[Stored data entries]
####
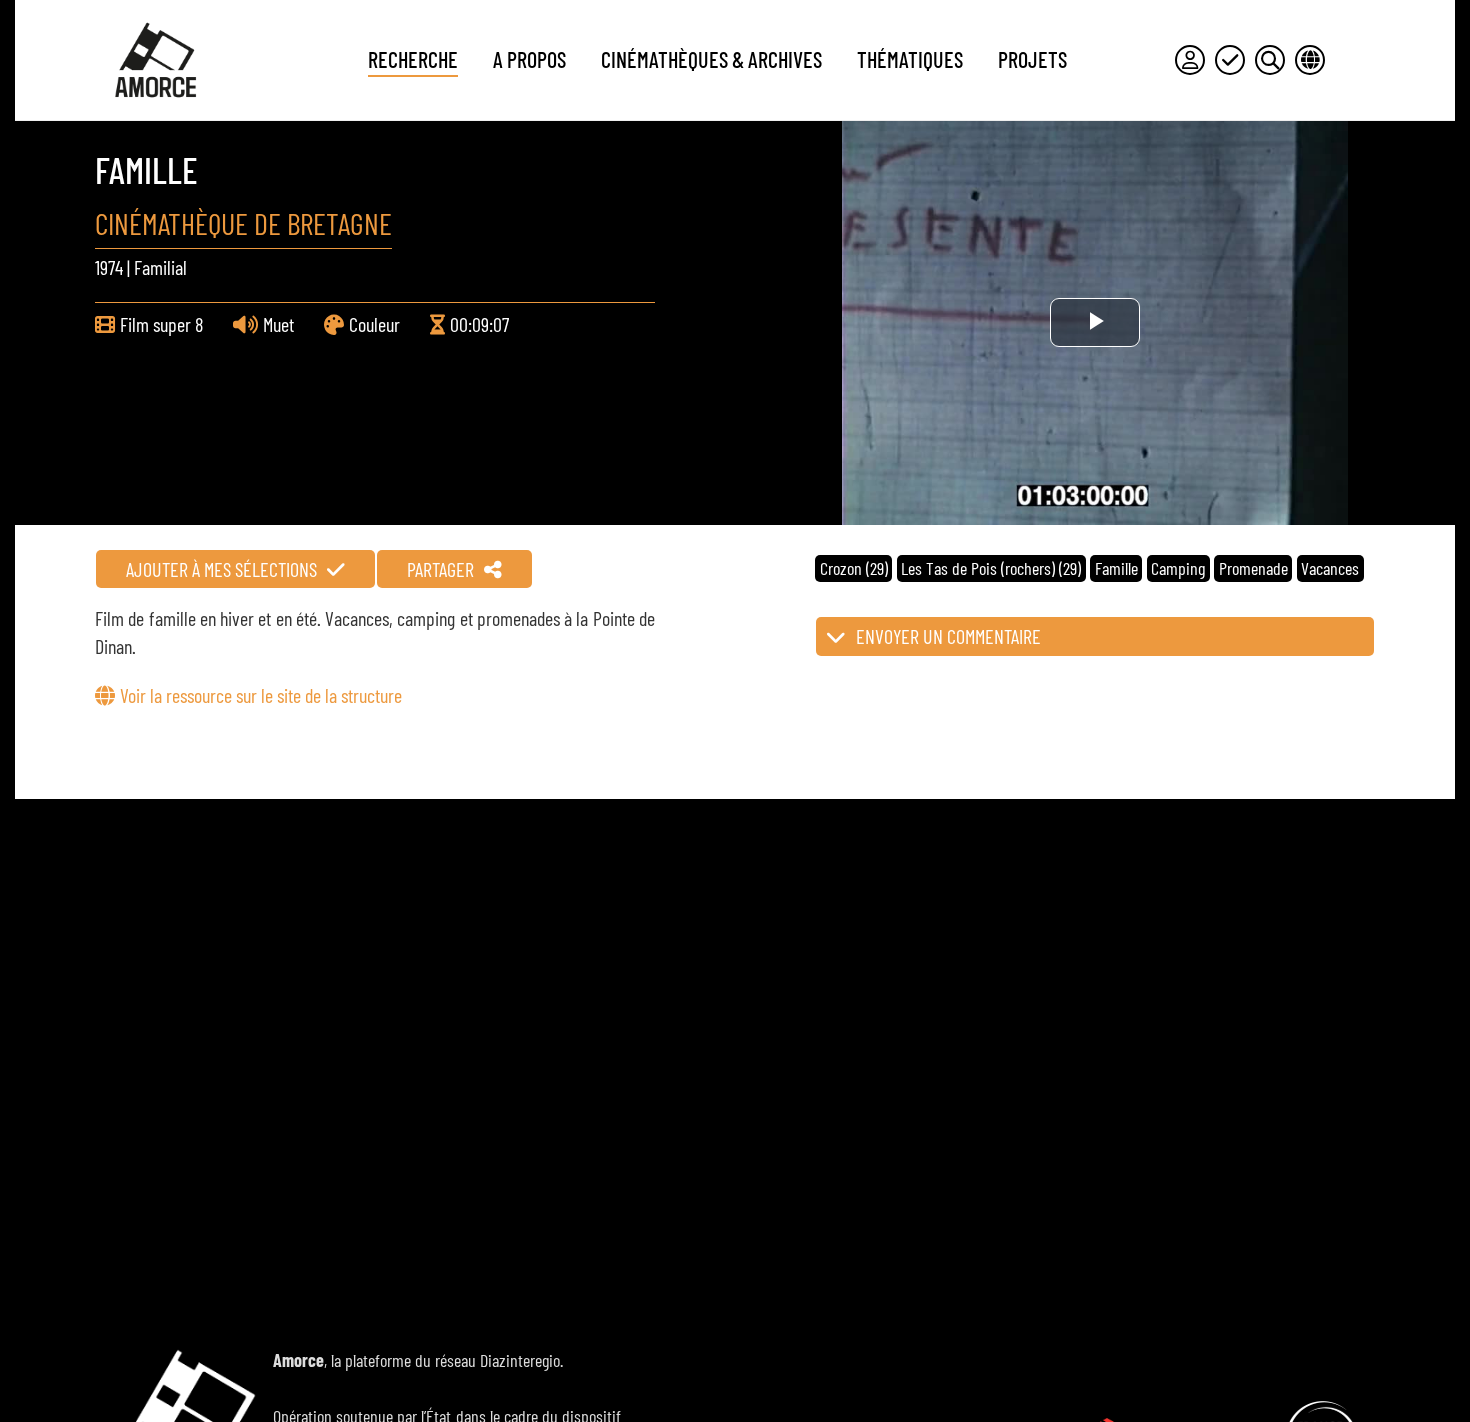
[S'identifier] (1190, 60)
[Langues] (1310, 60)
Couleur (374, 324)
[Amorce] (155, 60)
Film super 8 (161, 324)
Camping (1178, 568)
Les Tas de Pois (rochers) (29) (991, 568)
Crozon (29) (854, 568)
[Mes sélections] (1230, 60)
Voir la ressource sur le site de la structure (261, 695)
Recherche (413, 59)
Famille (1116, 568)
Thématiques (910, 59)
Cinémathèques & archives (711, 59)
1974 (109, 267)
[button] (1095, 636)
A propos (529, 59)
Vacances (1330, 568)
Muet (278, 324)
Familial (160, 267)
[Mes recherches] (1270, 60)
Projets (1032, 59)
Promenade (1253, 568)
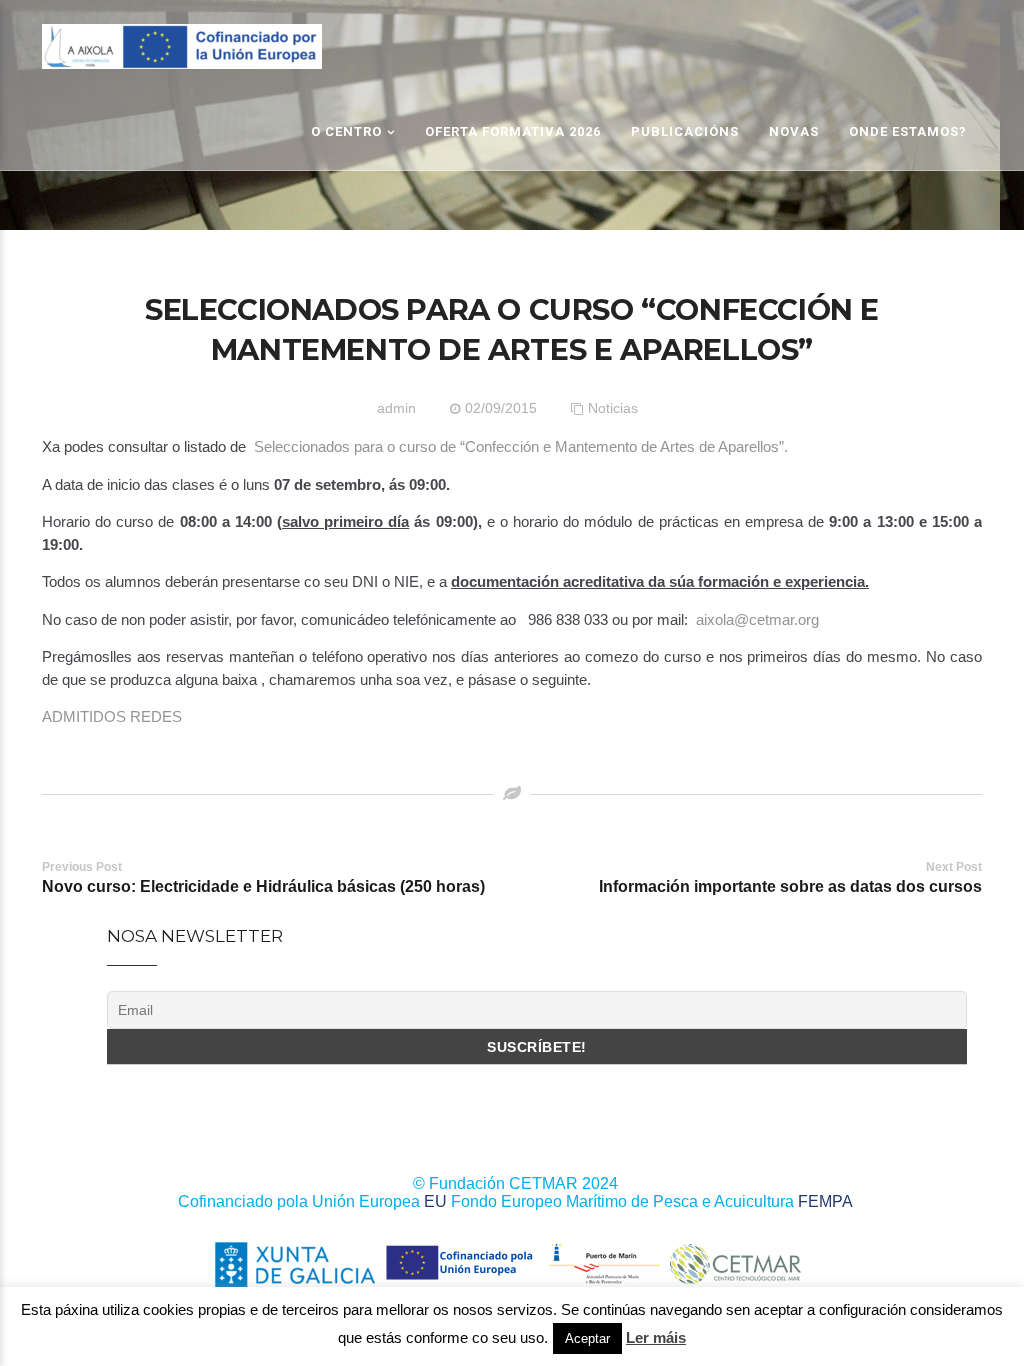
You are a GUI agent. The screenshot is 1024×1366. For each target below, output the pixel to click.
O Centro (346, 131)
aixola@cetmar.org (757, 619)
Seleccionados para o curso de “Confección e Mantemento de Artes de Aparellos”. (523, 446)
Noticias (613, 408)
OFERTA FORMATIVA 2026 (513, 131)
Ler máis (656, 1337)
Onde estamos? (908, 131)
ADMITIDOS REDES (112, 716)
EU (435, 1201)
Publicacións (685, 131)
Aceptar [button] (587, 1338)
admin (396, 408)
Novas (794, 131)
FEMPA (825, 1201)
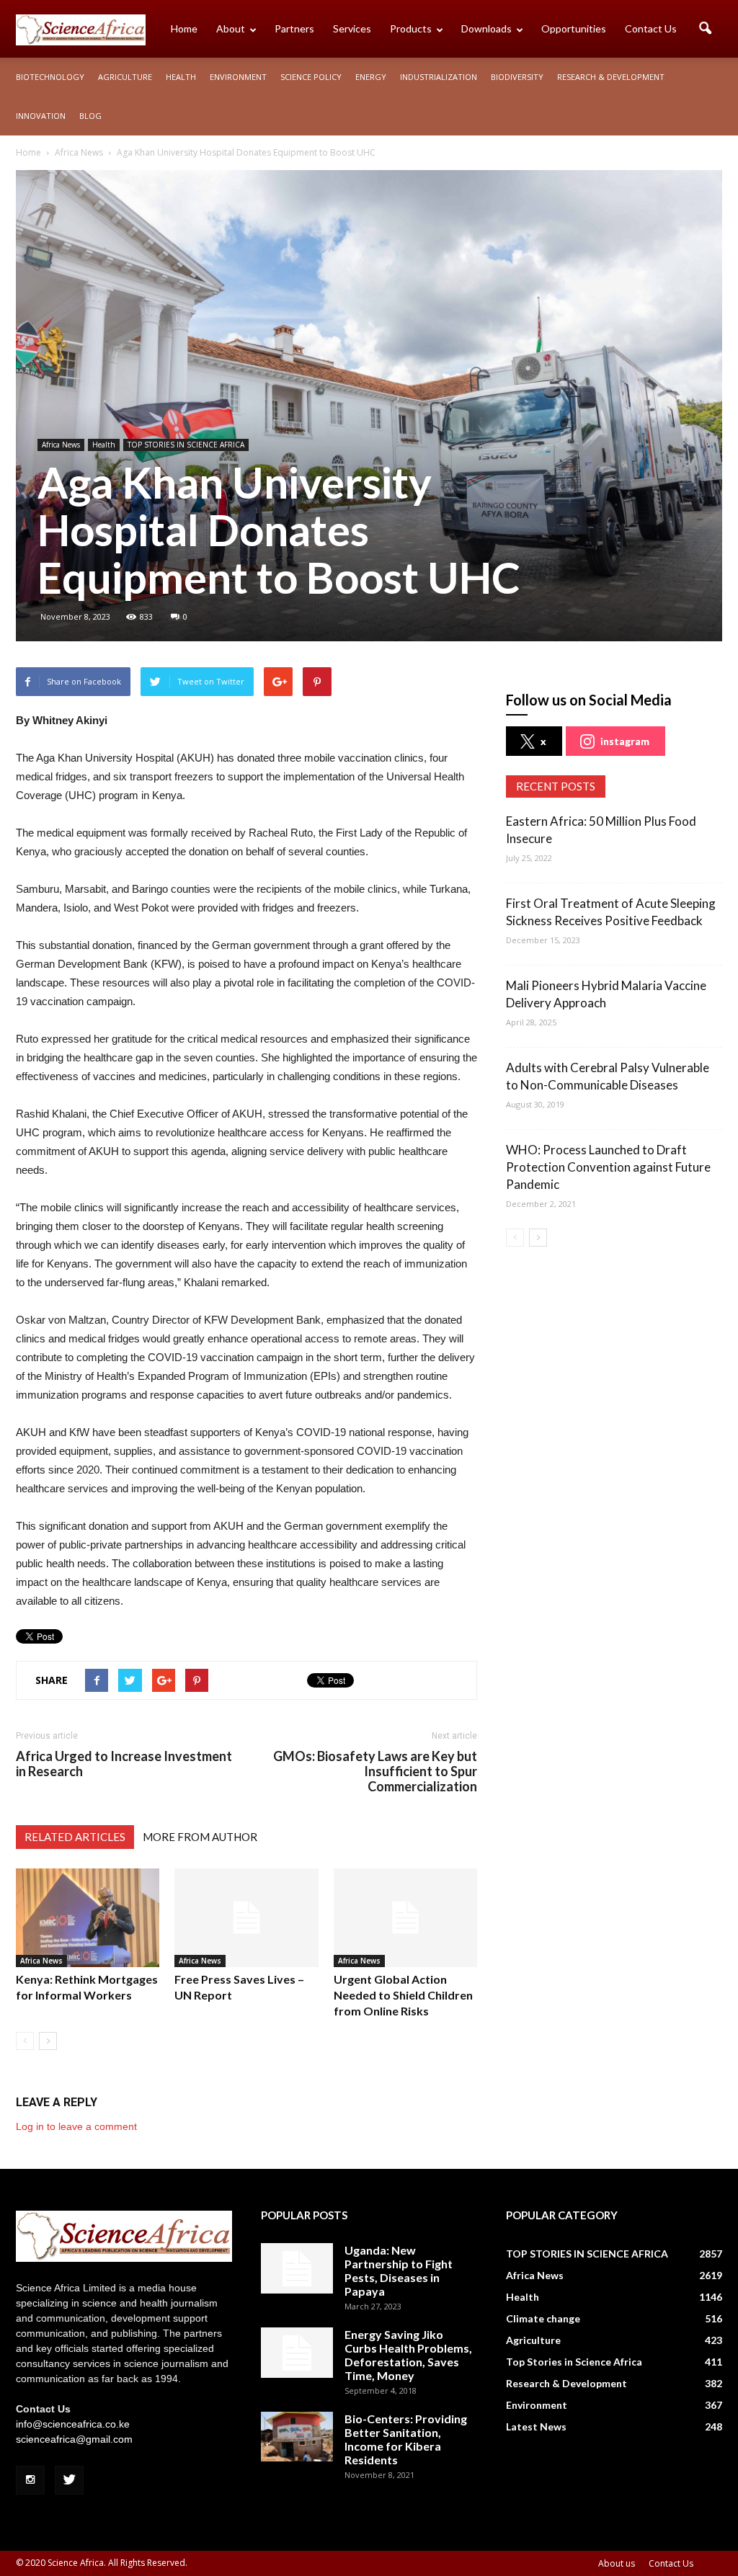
####
PROBLEM DESCRIPTION — Pictures stay out, and every line of the records is transcribed exactly.

OUTPUT BELOW —
[S'identifier] (1190, 60)
[Langues] (1310, 60)
Couleur (374, 324)
[Amorce] (155, 60)
Film super 8 (161, 324)
Camping (1178, 568)
Les Tas de Pois (rochers) (29) (991, 568)
Crozon (29) (854, 568)
[Mes sélections] (1230, 60)
Voir la ressource sur le site de la structure (261, 695)
Recherche (413, 59)
Famille (1116, 568)
Thématiques (910, 59)
Cinémathèques & archives (711, 59)
1974 (109, 267)
[button] (1095, 636)
A propos (529, 59)
Vacances (1330, 568)
Muet (278, 324)
Familial (160, 267)
[Mes recherches] (1270, 60)
Projets (1032, 59)
Promenade (1253, 568)
You are a GUI agent. The screenshot is 1024×1366. For each target below, output the pixel to click.
O Centro (346, 131)
aixola@cetmar.org (757, 619)
Seleccionados para o curso de “Confección e Mantemento de Artes de Aparellos”. (523, 446)
Noticias (613, 408)
OFERTA FORMATIVA 2026 (513, 131)
Ler máis (656, 1337)
Onde estamos? (908, 131)
ADMITIDOS REDES (112, 716)
EU (435, 1201)
Publicacións (685, 131)
Aceptar [button] (587, 1338)
admin (396, 408)
Novas (794, 131)
FEMPA (825, 1201)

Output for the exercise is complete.